0. prerequisites:

**Python3** is used to run this codes. The related packages are **Numpy** and **matplotlib**

If you don't have numpy or matplotlib, you can try to install it with:

`pip3 install numpy matplotlib`

1. generate environment:

For an example, to generate an environment with horizon of 3, 10 states, 100 actions and 5 dimension of the features. You can use the following command, where

`python ./environment_generate.py -H 3 -S 10 -A 100 -d 5 -name Your_Environment_Name`

2. run algorithms:

The `main.py` will test all 'StepMix', 'EpsMix' and 'LSVI-UCB' algorithms.
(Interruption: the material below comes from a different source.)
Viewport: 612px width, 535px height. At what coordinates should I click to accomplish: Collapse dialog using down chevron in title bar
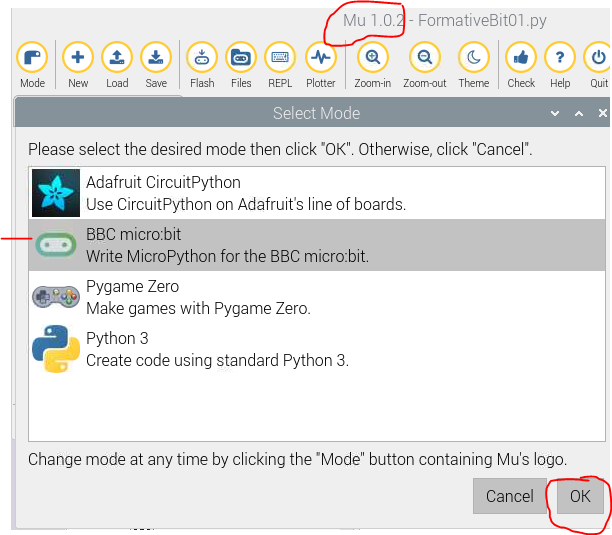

For an example, when you want to have 10 trials of data of the '001' environment with $\alpha$ as 0.3, for 10000 times based on 30 offline trajectories of policy with parameter $k$, you can use the following command.

`python ./main.py -H 3 -S 10 -A 100 -d 5 -env 001 -k 20 -alpha 0.3 -lbeta 1.0 -ubeta 1.0 -N1 30 -N2 10000 -M 10`

3. draw figures:

To draw a picture to see what the algorithm has got, we can use `draw_rewards.py`. The following command will draw the pictures of 'total reward vs. epoch' and 'regret vs. epoch' in the average of 10 trials of the previous step 2 and step 3:

`python ./draw_rewards.py -H 3 -S 10 -A 100 -d 5 -env 001 -k 20 -alpha 0.3 -lbeta 1.0 -ubeta 1.0 -N1 30 -N2 10000 -M 10`